Ganz einfach gesagt: Patienten geht es vor und nach einer MIC-OP viel besser als bei einer konventionellen OP, und das nicht nur physisch sondern auch mental. Wir können die Patienten nach der OP viel schneller mobilisieren, weil wir ihnen durch die schonende OP-Methode viel weniger Traumata zufügen. Hinzu kommt die Psyche: wenn ich weiß, mein Brustkorb wird aufgetrennt, dann habe ich Respekt oder vielleicht sogar Angst vor der OP. Das ist bei MIC-Eingriffen nicht der Fall.
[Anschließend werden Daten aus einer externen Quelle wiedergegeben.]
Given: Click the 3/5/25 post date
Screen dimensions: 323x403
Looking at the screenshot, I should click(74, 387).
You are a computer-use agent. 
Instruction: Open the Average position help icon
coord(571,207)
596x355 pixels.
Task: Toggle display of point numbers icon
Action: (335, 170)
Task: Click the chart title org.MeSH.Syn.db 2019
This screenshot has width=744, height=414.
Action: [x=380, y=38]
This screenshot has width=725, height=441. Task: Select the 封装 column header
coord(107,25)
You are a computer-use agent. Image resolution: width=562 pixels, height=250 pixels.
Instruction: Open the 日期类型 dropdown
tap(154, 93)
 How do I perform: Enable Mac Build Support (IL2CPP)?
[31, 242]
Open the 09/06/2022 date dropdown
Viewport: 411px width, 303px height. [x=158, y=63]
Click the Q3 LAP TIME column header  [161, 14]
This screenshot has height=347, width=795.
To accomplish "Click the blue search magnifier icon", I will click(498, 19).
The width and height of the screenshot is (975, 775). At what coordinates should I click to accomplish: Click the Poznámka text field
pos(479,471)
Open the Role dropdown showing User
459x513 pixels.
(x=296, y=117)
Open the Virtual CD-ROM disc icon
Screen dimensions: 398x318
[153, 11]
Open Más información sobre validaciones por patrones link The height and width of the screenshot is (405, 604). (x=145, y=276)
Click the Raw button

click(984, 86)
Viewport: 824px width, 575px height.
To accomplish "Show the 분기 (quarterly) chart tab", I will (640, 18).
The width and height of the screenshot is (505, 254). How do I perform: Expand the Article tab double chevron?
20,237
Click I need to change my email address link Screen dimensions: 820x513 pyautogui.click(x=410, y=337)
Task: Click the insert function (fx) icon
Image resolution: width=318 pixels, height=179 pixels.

Postoperativ fällt das fast noch mehr ins Gewicht. Denn jedes Mal, wenn ich in den Spiegel schaue und eine große Narbe auf meiner Brust sehe, werde ich ja an diese OP erinnert. Das ist bei der minimal-invasiven OP nicht der Fall. Die Patienten behalten den Eingriff also in guter Erinnerung. Und genau das sind wir den Patienten doch schuldig.
Wo geht die Reise in der Herzchirurgie noch hin? Wird es vielleicht einen erneuten Anlauf der OP-Roboter geben?
Für die Eingriffe, über die wir jetzt gesprochen haben, sind Roboter obsolet, denn wir haben die OP-Techniken so miniaturisiert, dass wir aus heutiger Sicht eigentlich keine Roboter benötigen. Was wir hingegen brauchen ist Künstliche Intelligenz, die uns helfen kann, die richtigen Therapien und OPs für die Patienten zu finden. KI kann uns helfen, OP-Techniken zu standardisieren und uns Daten zu liefern, mit denen wir schneller Entscheidungen treffen können. Vielleicht wird es uns mit KI auch gelingen, „OP-Schablonen“ zu entwickeln, mit denen die OP-Techniken der routinierten und innovativen Herzchirurgen für die jüngeren Kolleginnen und Kollegen reproduzierbar gemacht werden können. Genau dieser Wissenstransfer treibt mich um. Als Chefarzt muss ich mein Wissen doch demokratisieren und meine Techniken weitergeben. Ich sehe das als eine meiner ureigenen Aufgaben als Klinikdirektor. Und ich hoffe sehr, dass KI da einen wichtigen Beitrag leisten kann.